Provided data:
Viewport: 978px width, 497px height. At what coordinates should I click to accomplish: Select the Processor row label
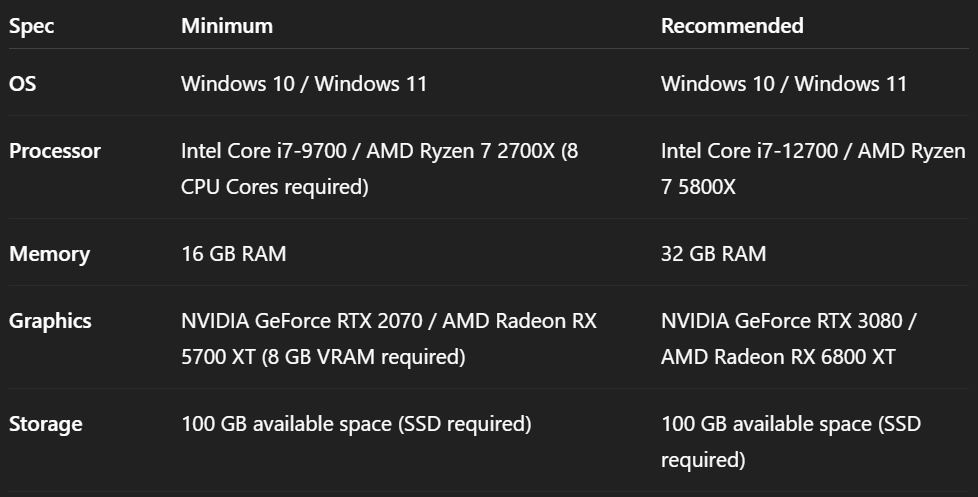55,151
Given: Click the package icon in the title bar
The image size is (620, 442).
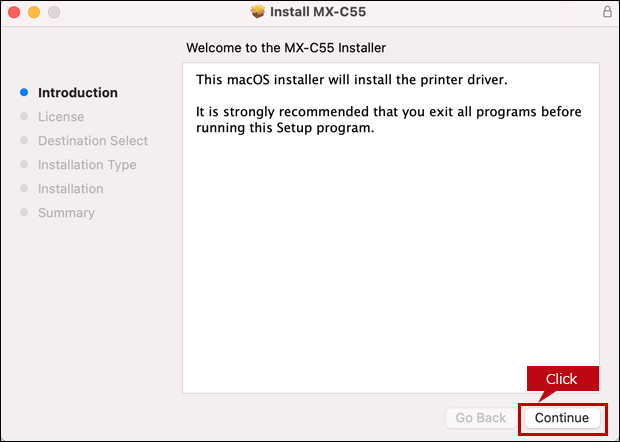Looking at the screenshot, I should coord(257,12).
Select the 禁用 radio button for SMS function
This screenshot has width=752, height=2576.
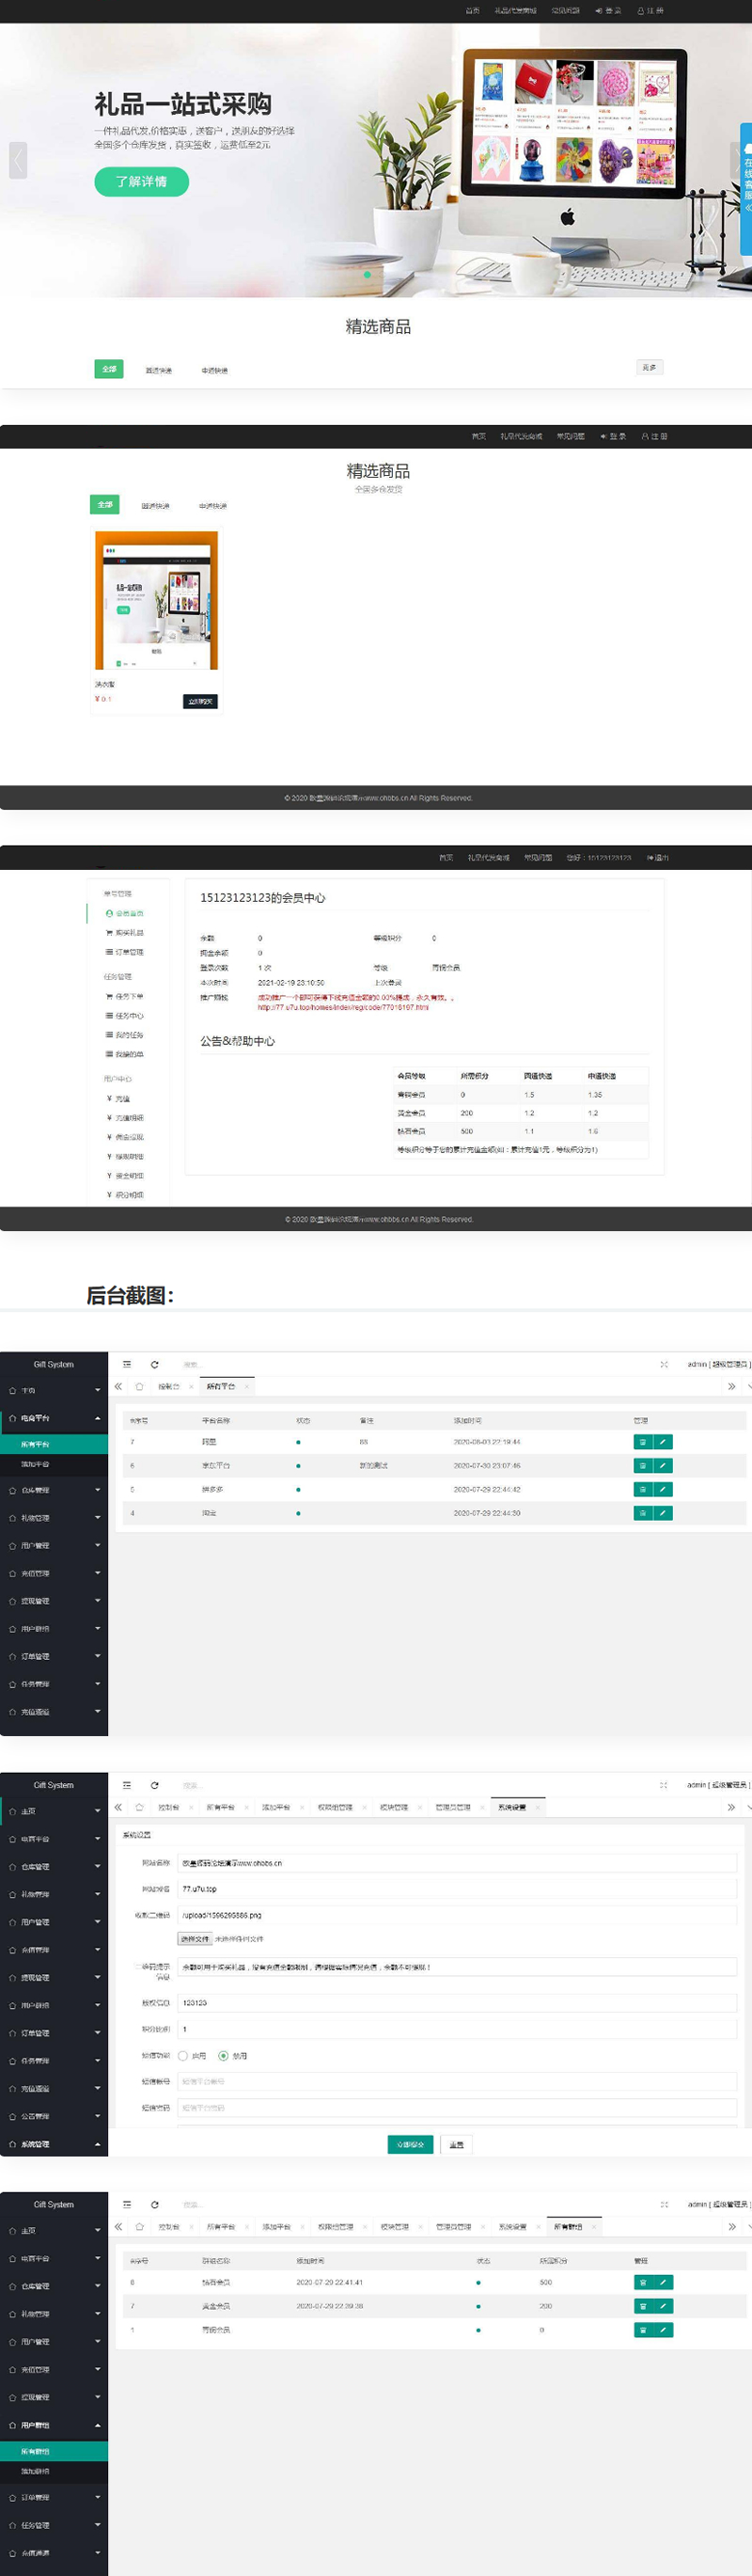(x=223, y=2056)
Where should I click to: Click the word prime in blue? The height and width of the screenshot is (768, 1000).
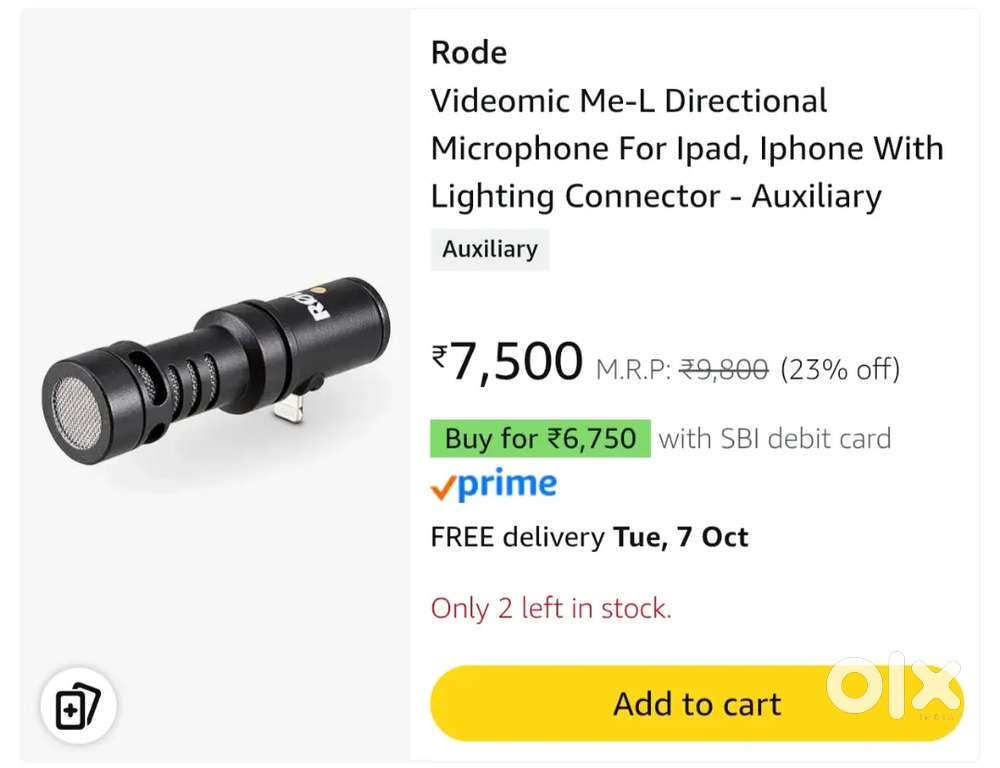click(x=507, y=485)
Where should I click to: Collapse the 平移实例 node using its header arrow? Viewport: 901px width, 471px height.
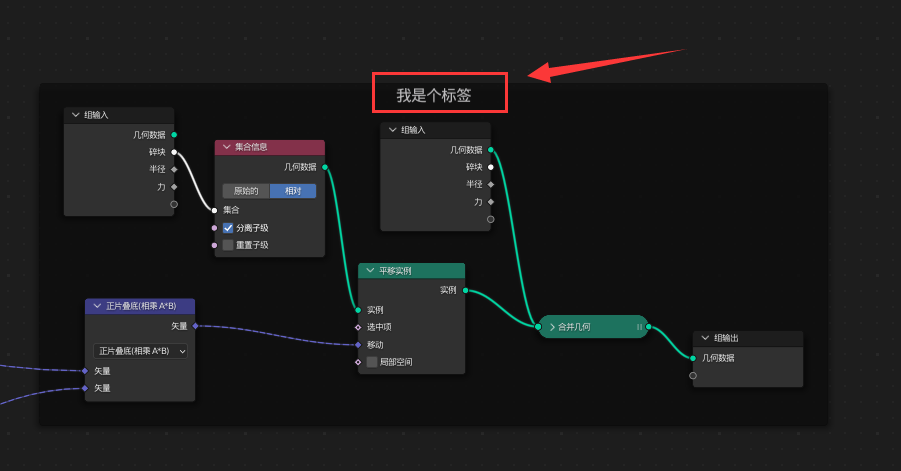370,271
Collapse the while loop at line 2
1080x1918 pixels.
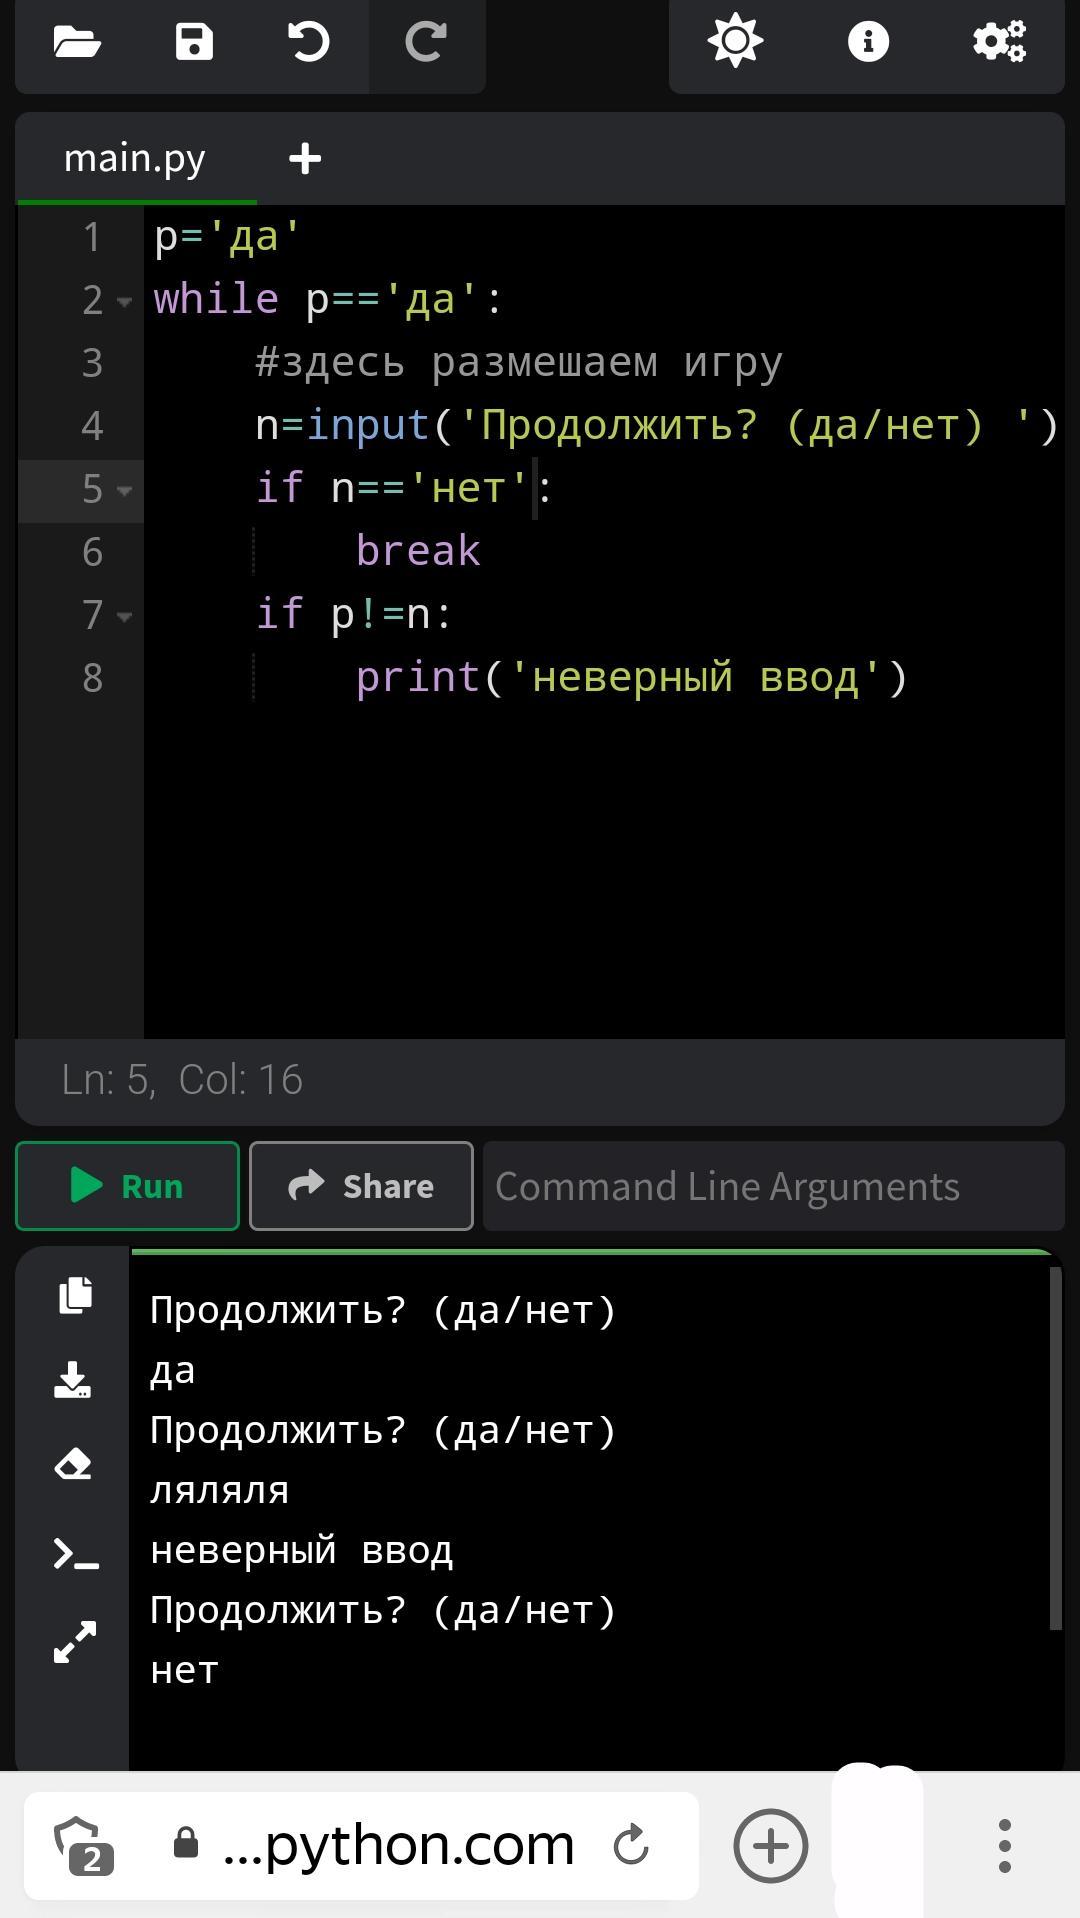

What you have to do: Only the lines from the one containing "Where should I click to: Collapse" through the end of the records are wanted, set down exactly and without their pictures.

Result below:
Where should I click to: Collapse the 平移实例 node using its header arrow? Viewport: 901px width, 471px height.
370,271
Collapse the while loop at line 2
1080x1918 pixels.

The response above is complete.